The report was released as Ahuja also confirmed that full implementation of a skills-based recruiting reform in the US federal government would be delayed until the end of 2022. The reform requires US government agencies to hire candidates based on their skills and expertise in areas relevant to a position.

Canadian Prime Minister Justin Trudeau announced 18 changes in the senior ranks of the civil service, with four senior civil servants among those who changed departments.

Deputy minister moves – the equivalent role to permanent secretaries in the UK and departmental secretaries in Australia – include Graham Flack, former deputy minister for Employment and Social Development, who became secretary to the Treasury Board, the largest employer in the Canadian public service. servants, where he replaces the retired Peter Wallace.

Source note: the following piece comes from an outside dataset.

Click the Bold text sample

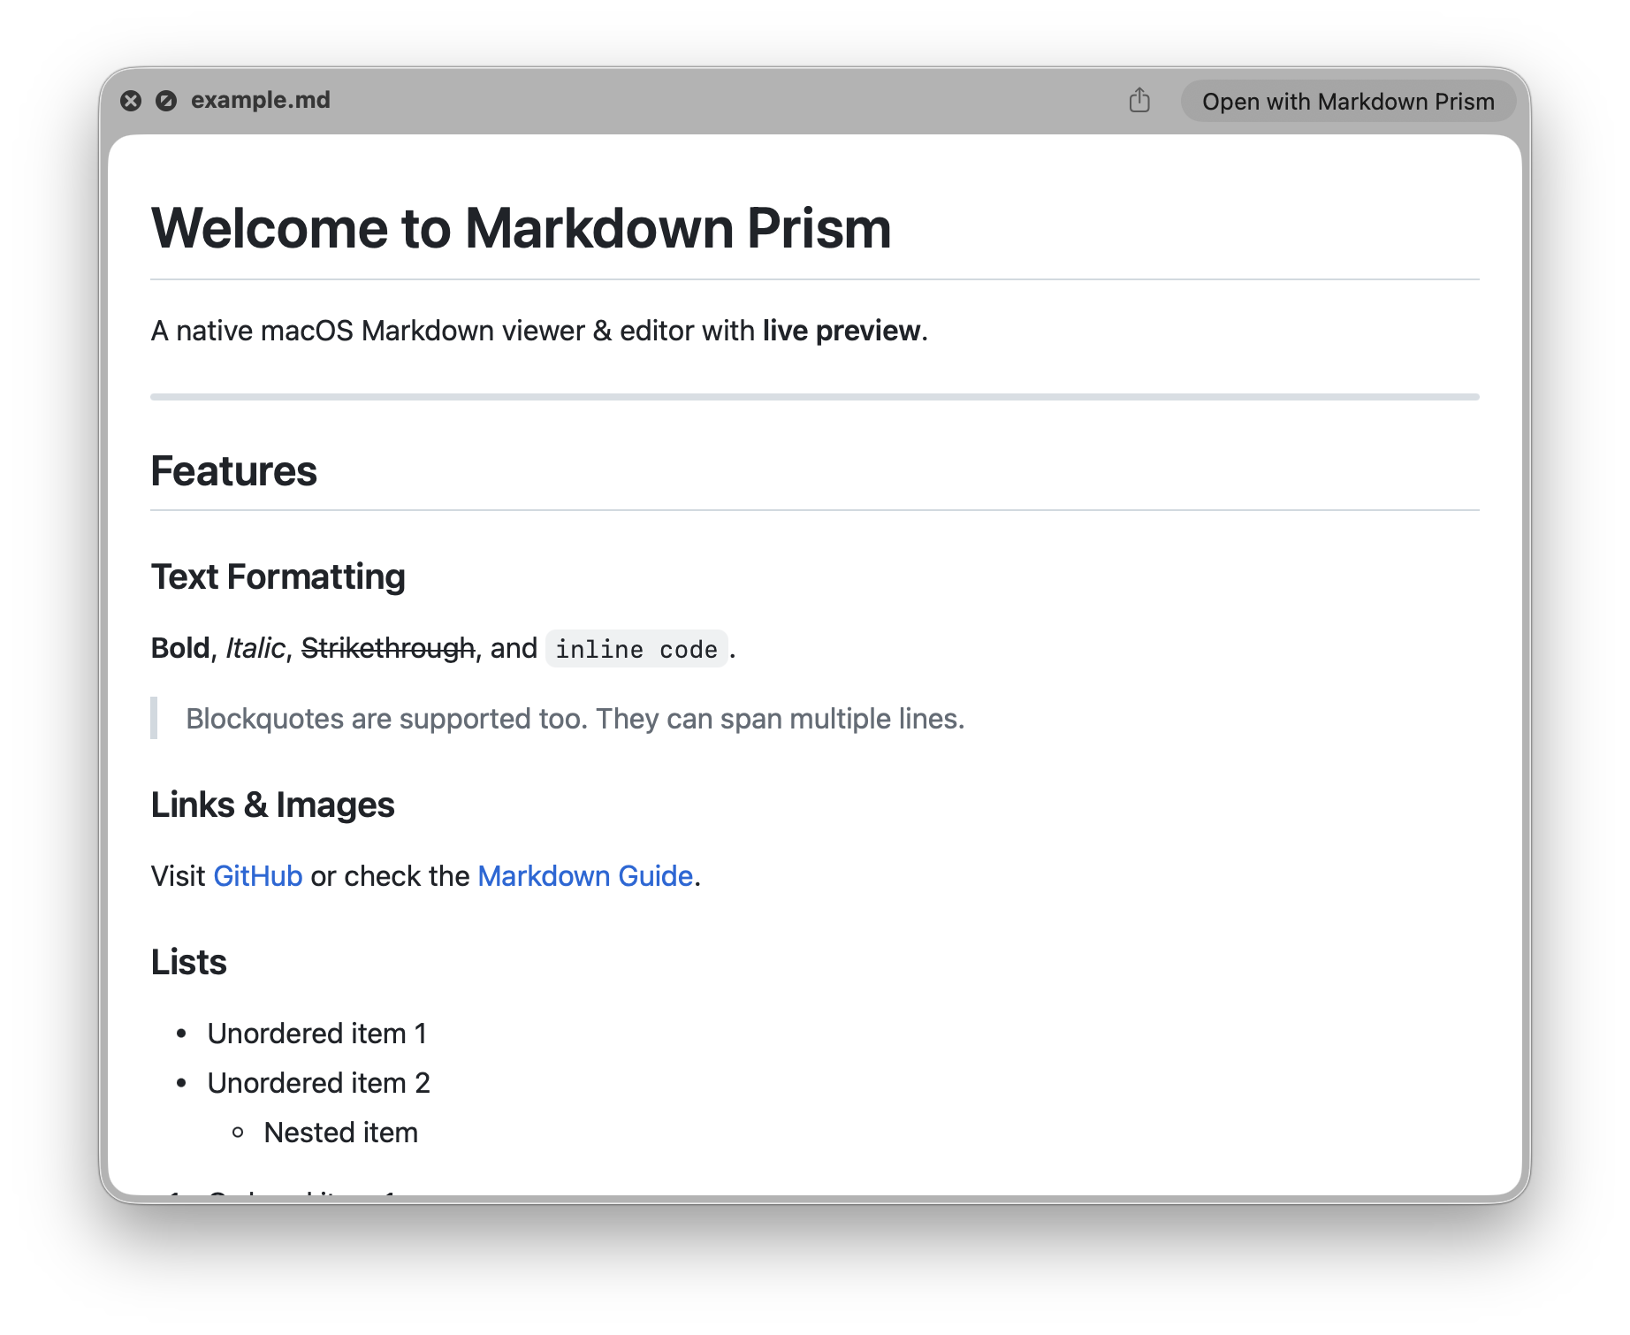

Jean-François Tremblay, former Deputy Minister of Natural Resources, succeeded Flack as head of the Department of Employment and Social Development Canada, while John Hannaford, the Deputy Minister of International Trade before the changes, took over Place de Tremblay at Natural Resources Canada. . Bill Matthews, former Deputy Minister of Public Services and Procurement, moved to the Department of National Defence.

You can read the changes in full here

Underpayments of Australian civil servants revealed

An Australian government department has underpaid its staff hundreds of thousands of Australian dollars for off-hours media monitoring work.

The Department of Social Services underpaid 67 staff, including ex-employees and ex-employees, according to documents released under freedom of information rules. Civil servants owed both overtime and meal allowances agreed in their EBA for a total of around A$400,000.

In a letter to the Australian Civil Service Commission, the department said staff were now properly paid and an external accounting firm had undertaken an independent review to determine the total amount of underpayments.

Former and current employees were to receive the underpayments as a lump sum by the end of April 2021, the letter said.

Sinn Fein leader hits out at ‘constipated’ civil service and civil service

The leader of Ireland’s main opposition party has said public sector officials need a “shock” to become more efficient.

In an interview with the Irish Examiner, Mary Lou McDonald said that there is immense talent in public administration in the country, “but we have, in many ways, a system that is constipated, a system that is slow and a system that needs to be shaken up for more effective actions”.

Sinn Fein is leading in polls over who would form Ireland’s next government, and McDonald has set her sights on civil service reform if she becomes the country’s leader.

“I think that will be one of our biggest challenges if we have the opportunity to be in government. We are very clear that, systemically and in terms of the process of government and public policy, we have to focus very precisely on that and we have to speed things up.

McDonald pointed to issues such as slow health service recruitment and delays in planning capital projects as illustrating that the country has “not found the art of balancing efficiency and due diligence. “. She added: “We shouldn’t have to choose one or the other, we need both, because obviously when you’re dealing with public resources and systems, public funds, you have to be sure that you have the right responsibility, that the i’s are dotted and the t’s are crossed, but things can take forever.